MONDAY, Nov. 27, 2017 (HealthDay News) -- The main proponent of a controversial treatment for multiple sclerosis now has declared the therapy to be worthless.
For nearly a decade, Italian researcher Dr. Paolo Zamboni investigated inadequate blood flow as a potential cause of MS and has promoted reopening the veins that serve the central nervous system as a possible means of treating the progressive neural disease.
But his latest clinical trial has convinced Zamboni that the treatment simply doesn't work.
"The procedure cannot be recommended for treatment of patients with MS," Zamboni and his colleagues concluded in their paper on the clinical trial, published online recently in JAMA Neurology. "No further double-blinded clinical studies are needed."
In 2009, Zamboni reported that he'd found an association between multiple sclerosis and what he called chronic cerebrospinal venous insufficiency (CCSVI).

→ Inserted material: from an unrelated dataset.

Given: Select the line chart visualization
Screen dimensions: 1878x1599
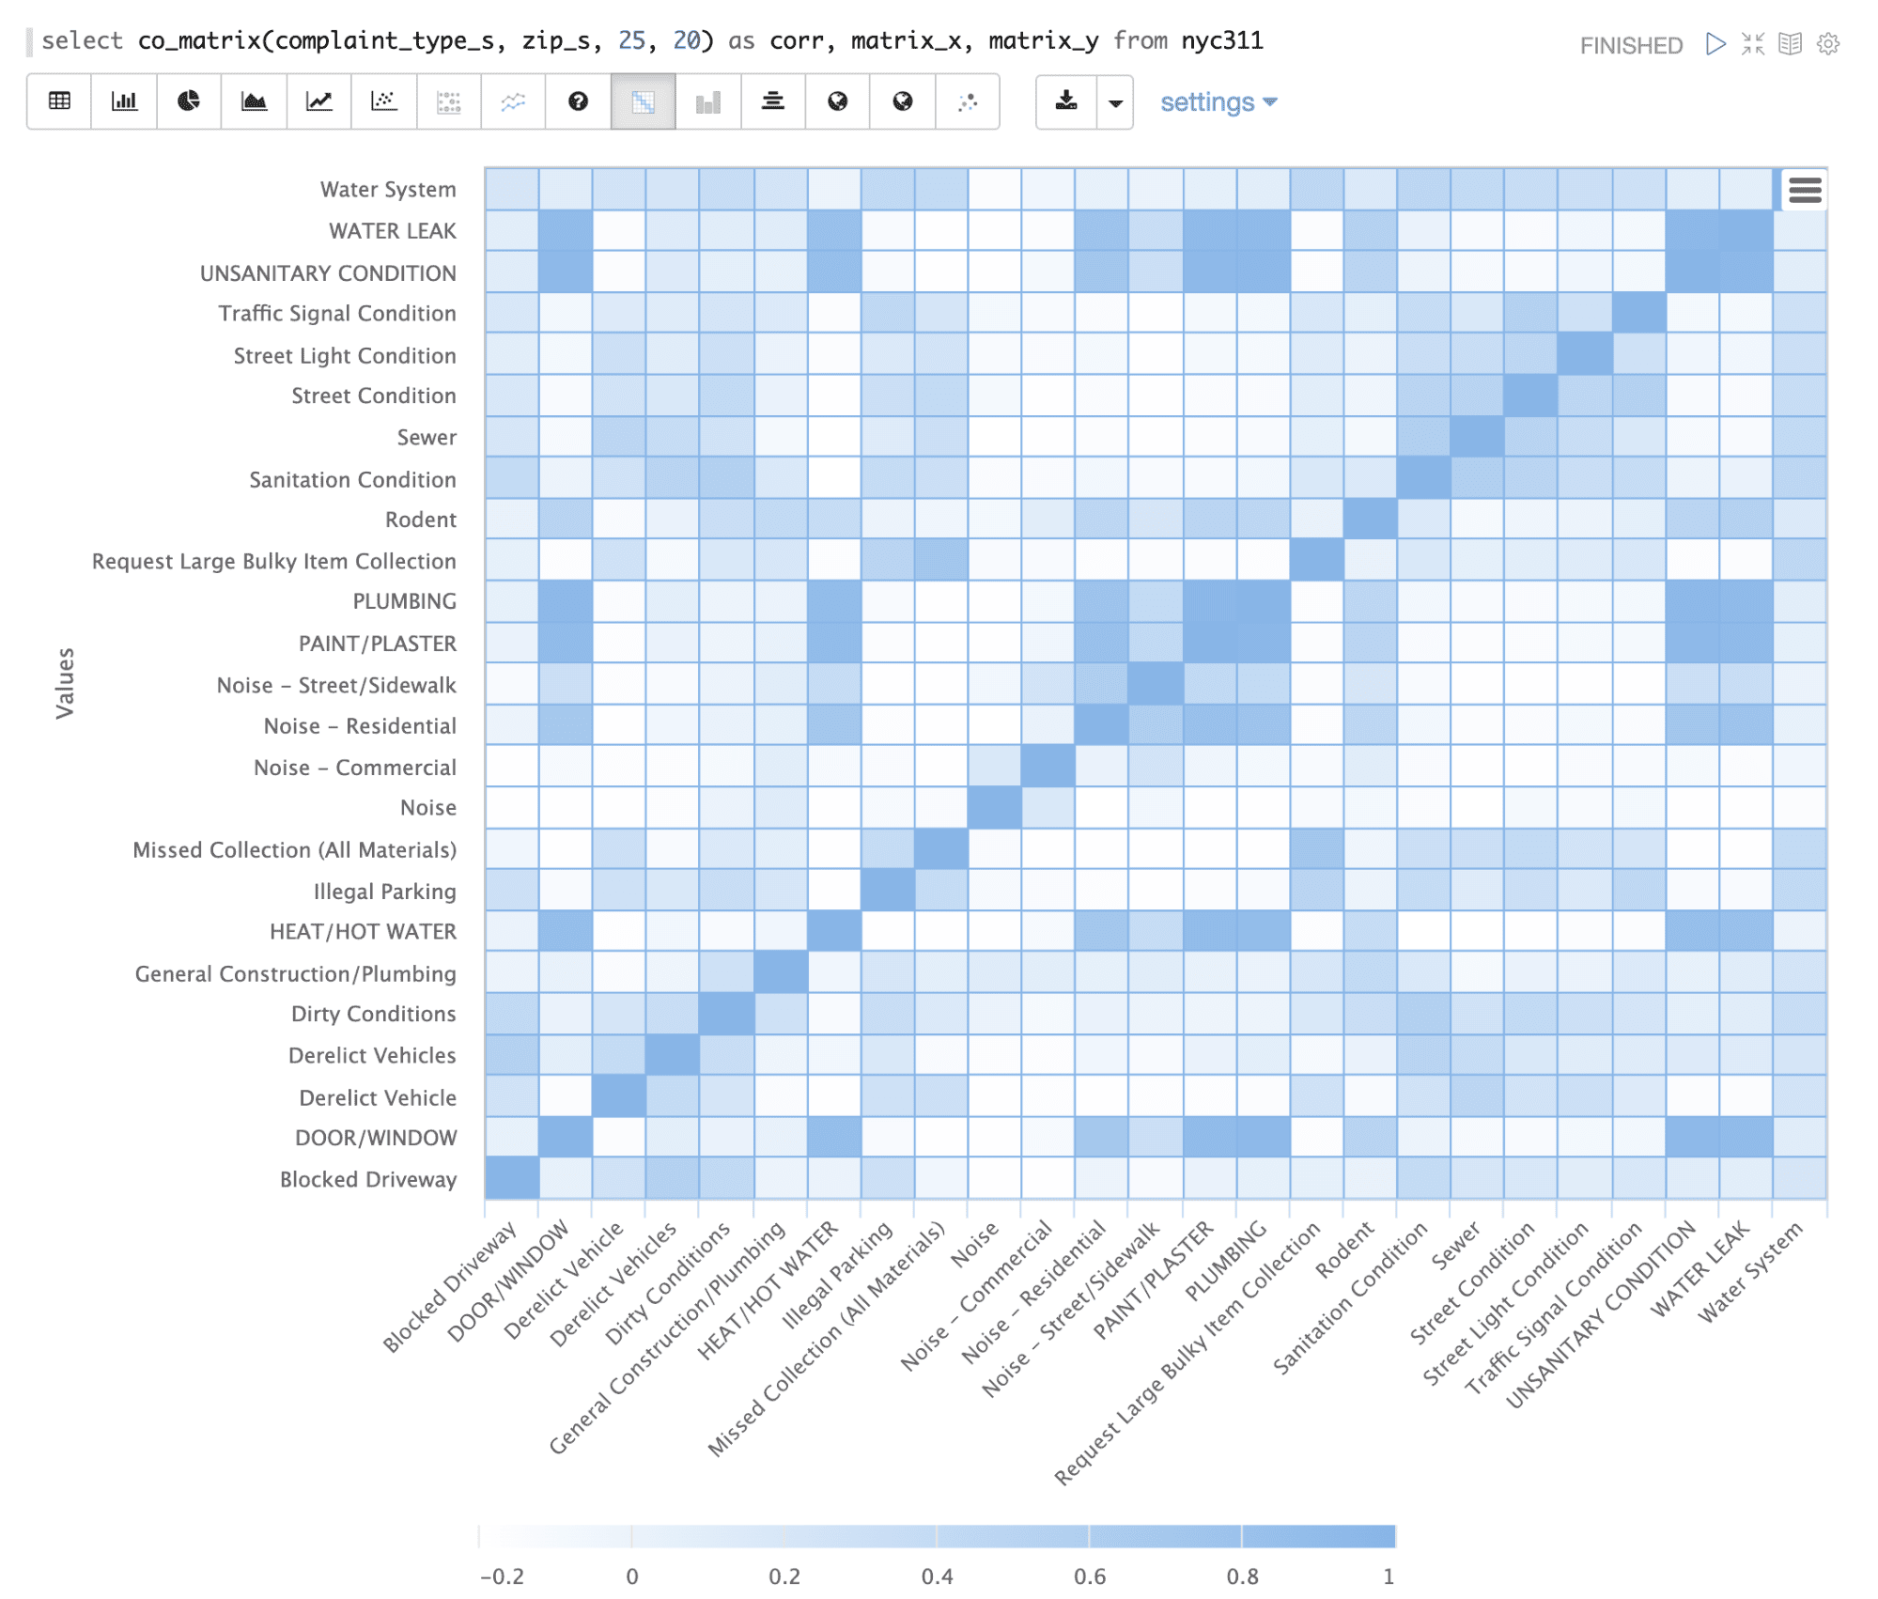Looking at the screenshot, I should click(x=318, y=101).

That refers to compromised blood flow in the veins that drain the brain and spine.
No one yet knows exactly what causes multiple sclerosis so any evidence of a potential cause draws a lot of attention. In MS, the fatty sheath that surrounds and protects nerve fibers begins to break down under attack from the immune system.
In a statement responding to the study, the National Multiple Sclerosis Society said: "There is an urgent need for therapies that can stop disease activity and progression for everyone living with multiple sclerosis. Since Dr. Zamboni published his original theory about MS and CCSVI, the Society and other MS organizations and government agencies in many parts of the world invested in research to understand the proposed link between MS and CCSVI."
Zamboni followed his initial discovery with a small trial aimed at treating MS by reopening those veins using angioplasty, a procedure in which a balloon is inflated inside a blood vessel to flatten any possible obstructions to blood flow. The medical name for the procedure is venous percutaneous transluminal angioplasty (venous PTA).
The results were promising enough that Zamboni embarked on a full-scale randomized clinical trial, called "Brave Dreams," to test the therapy's effectiveness. Zamboni is director of the Vascular Diseases Center at the University of Ferrara in Italy.
"A number of neurologists and scientists expressed the opinion that the decision to conduct a trial on CCSVI in the absence of valid scientific evidence was unethical and a waste of resources," the researchers wrote in the newly published study.
"However, we believe that the best way to provide useful information to patients (and regulatory authorities) on the benefit and safety of venous PTA was to conduct a randomized trial ... that assessed outcomes directly relevant to patients," Zamboni's team added.
The research team tested the procedure on 76 people with MS, with another 39 undergoing a sham procedure to serve as the study's control group.
People given the treatment did not experience any improved function within a year of follow-up, however. Their MS also continued to progress, with the therapy doing nothing to significantly reduce the appearance of new brain lesions.
"So far," the National Multiple Sclerosis Society said in its statement, "the most thorough studies have not shown an association between CCSVI and MS. Now, two controlled clinical trials -- including the Brave Dreams study led by Dr. Zamboni -- have reported use of angioplasty to treat CCSVI did not provide a clear benefit for MS."
In an accompanying editorial, a group of neurologists and neuroscientists praised Zamboni for openly acknowledging that the procedure he championed had failed to show results.
"Zamboni et al should be applauded for their clear-eyed evaluation of their earlier theory in a rigorous and definitive fashion," Dr. Ari Green, of the University of California, San Francisco, and colleagues wrote. "It is difficult to refute one's own prior findings, but the authors have used the right methods to test the CCSVI theory and have yielded an unequivocal result."